HDFC Bank has its 'Industry Academia' initiative, which allies with engineering and management schools to promote fintech start-ups, as well as an annual Digital Innovation Summit where start-ups make their presentations and the bank selects and backs the five best ones. "We work together, partake of each other's learnings and this collaboration results in the creation of many differentiated and superior solutions," says Chugh of HDFC Bank. "It enables us to remain agile in a fast-paced environment, while the fintechs get access to our systems, knowledge and customer base."
Brave New Future
Fintech is even moving beyond transactions to help bank customers in their financial planning. Bank of Baroda and Lakshmi Vilas Bank have partnered with Fisdom, a Bengaluru-based fintech company, to offer financial planning and wealth management services. Axis Bank has teamed up with US-based fitness technology company GOQii to use the latter's fitness band - which measures steps taken, calories expended, etc - for making payments as well, using the internet of things (IoT) and near-field communication (NFC).
But perhaps the most ambitious in this respect is ICICI Bank. It is working to introduce IoT and machine learning in a big way in HR matters - answering employee queries, identifying vacancies in departments and prioritising transfer requests. It even aims to monitor employees' staff canteen purchases and thereby track their health!

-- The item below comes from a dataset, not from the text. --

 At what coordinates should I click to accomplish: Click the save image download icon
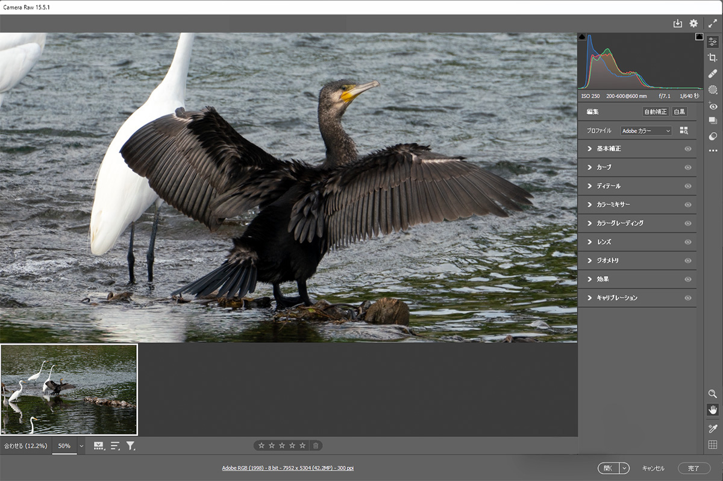(677, 24)
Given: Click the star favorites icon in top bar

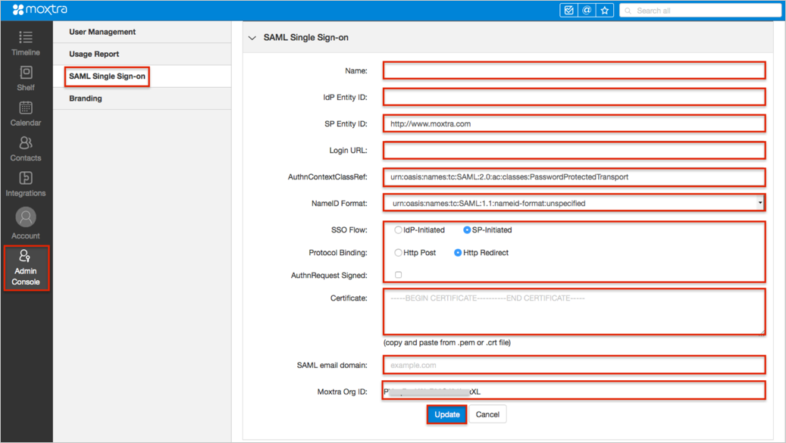Looking at the screenshot, I should pyautogui.click(x=604, y=11).
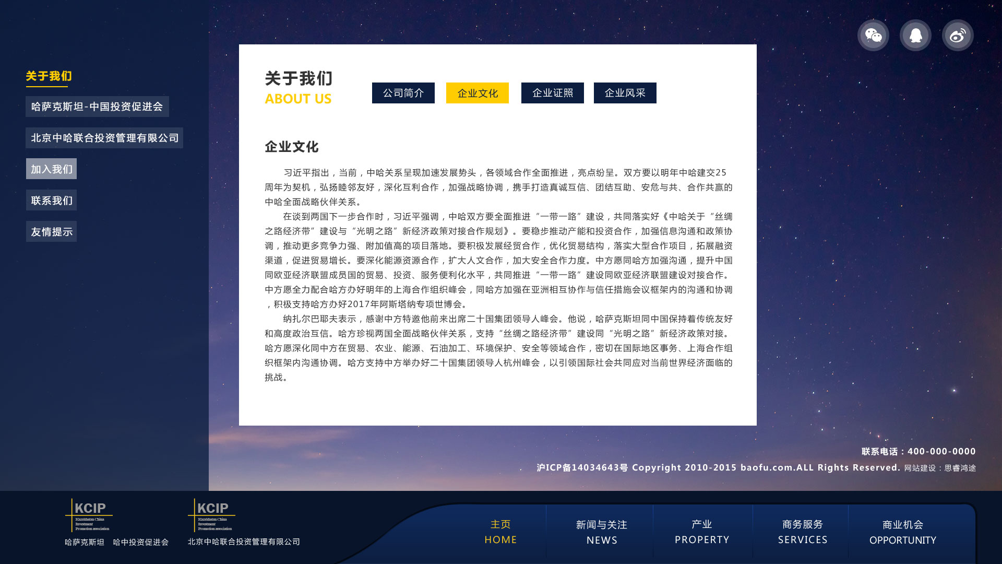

In September 2016, the bank also announced the deployment of software robotics in over 200 business processes, including agribusiness, trade, and foreign exchange, apart from retail banking and HR. These robots perform around two million transactions every day, which include data entry and validation, automated formatting, reconciliation, and currency exchange rate processing, among others. "We are the first in the country and among a few banks in the world to use software robotics, which emulates human actions and thereby automates all high volume tasks that are repetitive and time-consuming, cutting across multiple applications," says Madhivanan. The investment has enabled ICICI Bank to reduce response time by 60 per cent and increase accuracy to 100 per cent, while employees focus on more value-added functions.
Chatbots currently understand and respond only in English, but with smartphones and Internet connections spreading to the hinterland, many fintech companies are working on solutions that will be able to comprehend regional languages as well as the Hindi-English combination that is customary speech in many parts of the country. "Yes Robot has been very well received and we are now exploring fintechs which can support us in developing conversations in local languages," says Pai of YES Bank.
The possibilities with IoT are numerous and banks and fintech companies are busy exploring them. "We have identified opportunities for developing systems to automate payments related to movement of goods with banking systems," says Pai of YES Bank. "We already have an application programme interface (API) for corporate clients to automate payments, and in coming days hope to leverage the existing APIs for working capital loans and supply chain financing payments as well."